In doing so, we can position Singapore as a hub and spoke, and router and connector for global trade and commerce. We can rise beyond our physical and other limitations and turn the world into our hinterland and marketplace.
4. Demonstrating our safety and security
The choice of Singapore as venue for the Summit is a recognition of our image and track record for being a safe and secure country. Singapore is ranked number 1 for order and security in The World Justice Project’s Rule of Law Index 2017-2018. We are also the world’s safest city according to the 2017 Global Smart City Performance Index.
Being recognized as a safe and secure place can help us attract foreign enterprises, entrepreneurs, investors, and visitors to live, work, learn, and have fun in Singapore.
5. Winning hearts and minds
By hosting the historic Summit, we can demonstrate that we are a responsible member of the global community.
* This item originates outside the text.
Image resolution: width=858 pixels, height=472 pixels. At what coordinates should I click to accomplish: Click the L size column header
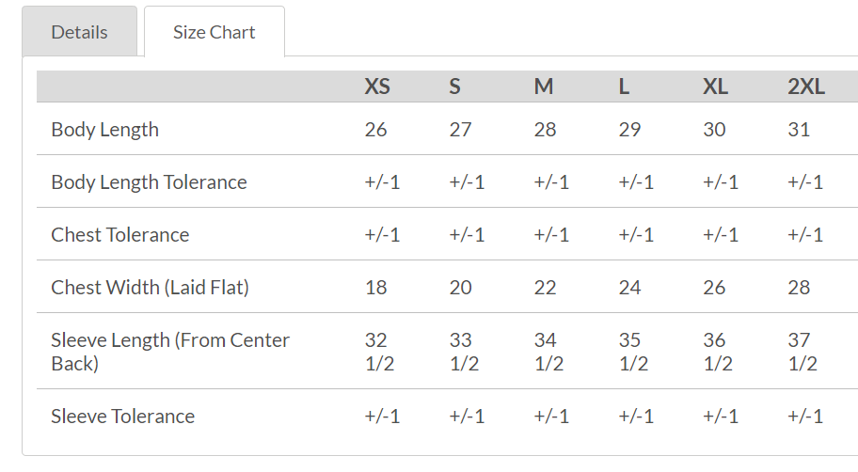624,87
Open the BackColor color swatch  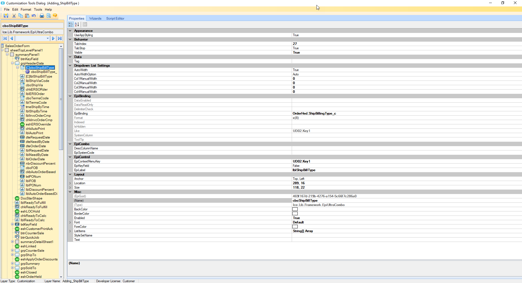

And earn greater respect for contributing to peace-making processes and hopefully, for bringing about world peace. With a more peaceful and secure world, we can better achieve prosperity and progress for our nation.”
Dr Liew asked Singaporeans to do whatever we can to make the Summit a rousing success and to help our foreign guests enjoy a great and memorable time here.
The North Korean-US Summit in Singapore is also expected to increase the ever-growing flows of capital to pour into Singapore’s real estate market, causing it to reach unprecedented levels.
The international spotlight on Singapore from the North Korean-US Summit is good for the country, especially for its efforts to draw in investment dollars in a competitive environment- especially real estate investment dollars.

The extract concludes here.